| To do |
Change each "Screen dimensions" in the lines below to "Display size", and reproduce the lines with nothing else altered.

| Extracted material |
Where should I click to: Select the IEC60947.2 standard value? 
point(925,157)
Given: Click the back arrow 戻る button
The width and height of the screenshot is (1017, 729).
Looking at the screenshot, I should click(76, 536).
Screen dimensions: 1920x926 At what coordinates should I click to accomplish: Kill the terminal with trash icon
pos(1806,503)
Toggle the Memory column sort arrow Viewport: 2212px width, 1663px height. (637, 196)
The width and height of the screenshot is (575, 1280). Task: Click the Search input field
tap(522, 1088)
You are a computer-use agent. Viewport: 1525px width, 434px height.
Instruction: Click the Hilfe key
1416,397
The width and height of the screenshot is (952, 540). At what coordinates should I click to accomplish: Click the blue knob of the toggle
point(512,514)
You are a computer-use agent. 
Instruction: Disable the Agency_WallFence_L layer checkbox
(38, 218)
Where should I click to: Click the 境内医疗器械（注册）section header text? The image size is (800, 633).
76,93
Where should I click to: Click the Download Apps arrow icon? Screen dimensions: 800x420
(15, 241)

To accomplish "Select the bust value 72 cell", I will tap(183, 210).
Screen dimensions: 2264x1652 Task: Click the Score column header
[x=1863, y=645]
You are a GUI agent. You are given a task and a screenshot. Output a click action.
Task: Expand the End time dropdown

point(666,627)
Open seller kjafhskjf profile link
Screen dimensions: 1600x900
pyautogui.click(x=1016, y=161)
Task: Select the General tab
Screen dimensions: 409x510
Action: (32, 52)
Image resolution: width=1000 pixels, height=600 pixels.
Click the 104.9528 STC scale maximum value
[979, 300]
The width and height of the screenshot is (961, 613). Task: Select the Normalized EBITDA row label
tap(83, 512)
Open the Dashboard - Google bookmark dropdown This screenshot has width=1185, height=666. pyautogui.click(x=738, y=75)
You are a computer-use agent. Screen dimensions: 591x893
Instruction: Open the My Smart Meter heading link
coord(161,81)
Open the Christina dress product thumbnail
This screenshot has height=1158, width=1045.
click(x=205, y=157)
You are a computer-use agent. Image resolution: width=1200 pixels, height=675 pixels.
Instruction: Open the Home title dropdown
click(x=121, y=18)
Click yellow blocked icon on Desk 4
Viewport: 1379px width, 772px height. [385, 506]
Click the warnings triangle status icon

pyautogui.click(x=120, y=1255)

| Response to the task |
Where should I click to: Select the IEC60947.2 standard value? 
point(925,157)
Given: Click the back arrow 戻る button
The width and height of the screenshot is (1017, 729).
Looking at the screenshot, I should click(76, 536).
Display size: 1920x926 At what coordinates should I click to accomplish: Kill the terminal with trash icon
pos(1806,503)
Toggle the Memory column sort arrow Viewport: 2212px width, 1663px height. (637, 196)
The width and height of the screenshot is (575, 1280). Task: Click the Search input field
tap(522, 1088)
You are a computer-use agent. Viewport: 1525px width, 434px height.
Instruction: Click the Hilfe key
1416,397
The width and height of the screenshot is (952, 540). At what coordinates should I click to accomplish: Click the blue knob of the toggle
point(512,514)
You are a computer-use agent. 
Instruction: Disable the Agency_WallFence_L layer checkbox
(38, 218)
Where should I click to: Click the 境内医疗器械（注册）section header text? The image size is (800, 633).
76,93
Where should I click to: Click the Download Apps arrow icon? Display size: 800x420
(15, 241)

To accomplish "Select the bust value 72 cell", I will tap(183, 210).
Display size: 2264x1652 Task: Click the Score column header
[x=1863, y=645]
You are a GUI agent. You are given a task and a screenshot. Output a click action.
Task: Expand the End time dropdown

point(666,627)
Open seller kjafhskjf profile link
Display size: 1600x900
pyautogui.click(x=1016, y=161)
Task: Select the General tab
Display size: 409x510
Action: (32, 52)
Image resolution: width=1000 pixels, height=600 pixels.
Click the 104.9528 STC scale maximum value
[979, 300]
The width and height of the screenshot is (961, 613). Task: Select the Normalized EBITDA row label
tap(83, 512)
Open the Dashboard - Google bookmark dropdown This screenshot has width=1185, height=666. pyautogui.click(x=738, y=75)
You are a computer-use agent. Display size: 591x893
Instruction: Open the My Smart Meter heading link
coord(161,81)
Open the Christina dress product thumbnail
This screenshot has height=1158, width=1045.
click(x=205, y=157)
You are a computer-use agent. Image resolution: width=1200 pixels, height=675 pixels.
Instruction: Open the Home title dropdown
click(x=121, y=18)
Click yellow blocked icon on Desk 4
Viewport: 1379px width, 772px height. [385, 506]
Click the warnings triangle status icon

pyautogui.click(x=120, y=1255)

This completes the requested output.